What lasts a long time: Whistleblower Protection Act now passed by the Bundestag
In its last session before Christmas break, the Bundestag passed the Whistleblower Protection Act. The law that was finally adopted still contains a few changes to the government draft that were suggested by the responsible parliament Judicial Committee for justice. The government draft, which was the starting point for the changes in the Legal Affairs Committee, can be found here (in German, see also our blog post from August 3, 2022 here), and the Legal Affairs Committee’s recommended resolution here. The law must now still be executed by the Federal President and promulgated in the Federal Law Gazette. This will probably not happen until January. Three months later, i.e. at the beginning of April 2023, it will then come into force for companies with more than 249 employees; for companies with 50 to 249 employees, the law will not be binding until December 17, 2023.
The changes adopted compared to the draft bill are manageable. For example, anti-constitutional statements made by civil servants has been added to the list of reportable circumstances. In addition, however, the HinSchG that has now been passed also contains a number of changes introduced by the Judicial Committee that are relevant to corporate practice and the establishment of internal reporting channels:
- It is now expressly stipulated that companies must provide the option of anonymous reporting and subsequent anonymous communication with the whistleblower. Whereas the processing of anonymous reports was merely recommended in the draft bill, the new law now contains a mandatory provision. The obligations to enable anonymous reporting will not come into force until 01.01.2025 (Section 42 (2) HinSchG). The legislator justifies the later entry into force of this obligation with the additional costs for the necessary technical devices or the commissioning of an ombudsperson as well as with the additional burdens for the concrete establishment of the reporting office.
- Even though there was no specific change to this in the law, the Judicial Committee expressly emphasized that a group solution was welcomed. Verbatim:
“For affiliated companies, the concentration of expertise for processing internal reports is often of great importance in order to ensure rapid and professional case handling. On the one hand, this ensures a high level of protection for whistleblowers, but on the other hand, it also makes it possible within the group of companies to identify Group-wide problems and the causes of problems in a more targeted manner and to take effective remedial action. In the explanatory memorandum to Section 14 (1) of the HinSchG, the government draft presents a possible solution based on this provision (the so-called “group solution”). According to this, the internal reporting office of a company can not only be “outsourced” to law firms, for example, but an independent and confidential office can also be established centrally at a group company as a third party within the meaning of Section 14 (1) HinSchG. (…) The Committee expressly welcomes this possible solution and points out its high practical relevance.“
- The retention period for the documentation of the notification is extended from two to three years in order to establish a synchronization with the statute of limitations under civil law.

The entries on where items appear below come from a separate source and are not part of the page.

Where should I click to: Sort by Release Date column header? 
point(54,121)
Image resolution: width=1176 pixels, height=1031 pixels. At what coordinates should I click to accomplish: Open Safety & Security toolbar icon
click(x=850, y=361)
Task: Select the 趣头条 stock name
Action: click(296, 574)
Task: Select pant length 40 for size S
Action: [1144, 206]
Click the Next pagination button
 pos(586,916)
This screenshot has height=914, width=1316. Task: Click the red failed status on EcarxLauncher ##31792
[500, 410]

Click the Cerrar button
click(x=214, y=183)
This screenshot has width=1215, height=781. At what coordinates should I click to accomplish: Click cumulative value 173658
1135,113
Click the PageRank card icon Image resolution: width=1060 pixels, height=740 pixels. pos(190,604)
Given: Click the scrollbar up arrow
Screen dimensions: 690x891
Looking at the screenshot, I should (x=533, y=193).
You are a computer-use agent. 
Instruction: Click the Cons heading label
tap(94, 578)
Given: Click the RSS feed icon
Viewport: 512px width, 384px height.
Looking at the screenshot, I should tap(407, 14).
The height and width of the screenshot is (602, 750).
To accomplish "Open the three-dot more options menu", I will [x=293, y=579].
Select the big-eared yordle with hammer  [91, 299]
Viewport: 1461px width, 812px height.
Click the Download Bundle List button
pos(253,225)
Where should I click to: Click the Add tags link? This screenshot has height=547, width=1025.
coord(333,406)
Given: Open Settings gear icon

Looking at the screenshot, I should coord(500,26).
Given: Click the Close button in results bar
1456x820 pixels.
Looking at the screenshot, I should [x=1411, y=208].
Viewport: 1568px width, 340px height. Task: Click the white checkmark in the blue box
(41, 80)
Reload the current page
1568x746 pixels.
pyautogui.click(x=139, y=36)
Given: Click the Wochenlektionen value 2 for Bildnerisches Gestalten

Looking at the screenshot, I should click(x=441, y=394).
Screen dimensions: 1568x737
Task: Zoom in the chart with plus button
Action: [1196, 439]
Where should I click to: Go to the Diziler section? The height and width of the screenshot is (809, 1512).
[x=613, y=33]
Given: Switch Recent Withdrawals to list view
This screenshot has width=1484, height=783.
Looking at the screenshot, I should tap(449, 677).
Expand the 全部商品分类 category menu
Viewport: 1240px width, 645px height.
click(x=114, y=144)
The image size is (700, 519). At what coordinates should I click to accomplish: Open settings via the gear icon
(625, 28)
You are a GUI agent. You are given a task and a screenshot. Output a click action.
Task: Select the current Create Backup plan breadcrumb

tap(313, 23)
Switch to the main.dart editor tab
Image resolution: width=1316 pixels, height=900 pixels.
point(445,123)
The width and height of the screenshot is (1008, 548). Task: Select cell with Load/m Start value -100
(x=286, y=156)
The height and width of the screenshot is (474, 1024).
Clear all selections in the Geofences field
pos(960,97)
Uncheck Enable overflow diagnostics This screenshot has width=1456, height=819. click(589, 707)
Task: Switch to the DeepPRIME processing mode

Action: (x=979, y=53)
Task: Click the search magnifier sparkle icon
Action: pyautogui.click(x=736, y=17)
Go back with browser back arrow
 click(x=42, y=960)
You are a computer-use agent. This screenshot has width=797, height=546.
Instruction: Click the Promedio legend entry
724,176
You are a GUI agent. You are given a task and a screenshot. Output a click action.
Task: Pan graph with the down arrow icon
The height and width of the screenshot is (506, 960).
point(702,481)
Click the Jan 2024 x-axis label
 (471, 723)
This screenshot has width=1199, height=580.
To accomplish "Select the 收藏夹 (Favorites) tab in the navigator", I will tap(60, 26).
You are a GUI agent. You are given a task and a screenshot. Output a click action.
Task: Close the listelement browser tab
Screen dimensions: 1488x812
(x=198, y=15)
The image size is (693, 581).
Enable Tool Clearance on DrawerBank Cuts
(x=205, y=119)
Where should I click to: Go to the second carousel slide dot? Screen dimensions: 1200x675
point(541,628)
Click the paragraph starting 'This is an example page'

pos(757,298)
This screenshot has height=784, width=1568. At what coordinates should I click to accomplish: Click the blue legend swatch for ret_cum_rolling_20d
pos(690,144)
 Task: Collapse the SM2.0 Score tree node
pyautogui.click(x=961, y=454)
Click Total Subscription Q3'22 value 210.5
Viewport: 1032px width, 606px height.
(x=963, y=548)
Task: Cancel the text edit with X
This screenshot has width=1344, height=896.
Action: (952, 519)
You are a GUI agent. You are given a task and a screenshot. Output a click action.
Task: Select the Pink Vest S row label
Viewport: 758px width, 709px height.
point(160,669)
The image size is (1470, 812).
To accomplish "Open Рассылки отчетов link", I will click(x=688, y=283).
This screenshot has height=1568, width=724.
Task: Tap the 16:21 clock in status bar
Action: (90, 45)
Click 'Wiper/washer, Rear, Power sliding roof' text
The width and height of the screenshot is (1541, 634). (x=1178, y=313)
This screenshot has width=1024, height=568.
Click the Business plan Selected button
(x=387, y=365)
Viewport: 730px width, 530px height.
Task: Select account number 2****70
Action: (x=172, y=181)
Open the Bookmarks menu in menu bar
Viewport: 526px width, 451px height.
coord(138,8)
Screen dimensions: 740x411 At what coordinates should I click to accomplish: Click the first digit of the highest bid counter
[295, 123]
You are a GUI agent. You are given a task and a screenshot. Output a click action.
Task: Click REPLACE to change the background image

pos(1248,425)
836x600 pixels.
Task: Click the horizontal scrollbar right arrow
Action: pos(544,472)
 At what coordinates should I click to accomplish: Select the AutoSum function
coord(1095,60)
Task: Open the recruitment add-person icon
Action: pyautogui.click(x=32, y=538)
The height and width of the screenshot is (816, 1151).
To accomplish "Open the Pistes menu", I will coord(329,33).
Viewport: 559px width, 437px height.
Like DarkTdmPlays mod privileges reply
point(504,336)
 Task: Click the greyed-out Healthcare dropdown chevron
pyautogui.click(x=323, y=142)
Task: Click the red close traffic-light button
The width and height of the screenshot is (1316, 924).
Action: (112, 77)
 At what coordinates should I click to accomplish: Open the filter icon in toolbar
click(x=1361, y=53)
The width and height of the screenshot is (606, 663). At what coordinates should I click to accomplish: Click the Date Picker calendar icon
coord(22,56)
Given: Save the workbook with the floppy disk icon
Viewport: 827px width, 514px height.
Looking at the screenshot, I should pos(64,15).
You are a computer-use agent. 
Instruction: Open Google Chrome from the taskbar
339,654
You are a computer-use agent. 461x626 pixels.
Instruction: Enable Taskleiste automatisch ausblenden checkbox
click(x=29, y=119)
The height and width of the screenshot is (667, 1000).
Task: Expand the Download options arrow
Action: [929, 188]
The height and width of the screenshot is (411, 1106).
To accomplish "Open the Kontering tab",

- Companies must design their internal reporting offices in such a way that they create incentives to give priority to using the internal over the external (official) reporting office. The recommended resolution does not go into detail about what these incentives should be; it only makes general reference to a transparent description of the reporting procedure, a good communication culture, the promotion of social responsibility and effective protection against reprisals. However, this statutory provision is in line with standard legal advice anyway because companies naturally have an original self-interest in ensuring that possible violations of the law are first reported internally, so that for this reason alone a system should be attractive for employees.
- In addition, the possibility of compensation for non-material damage, i.e. damage caused by economically intangible reprisals such as mobbing, has been added.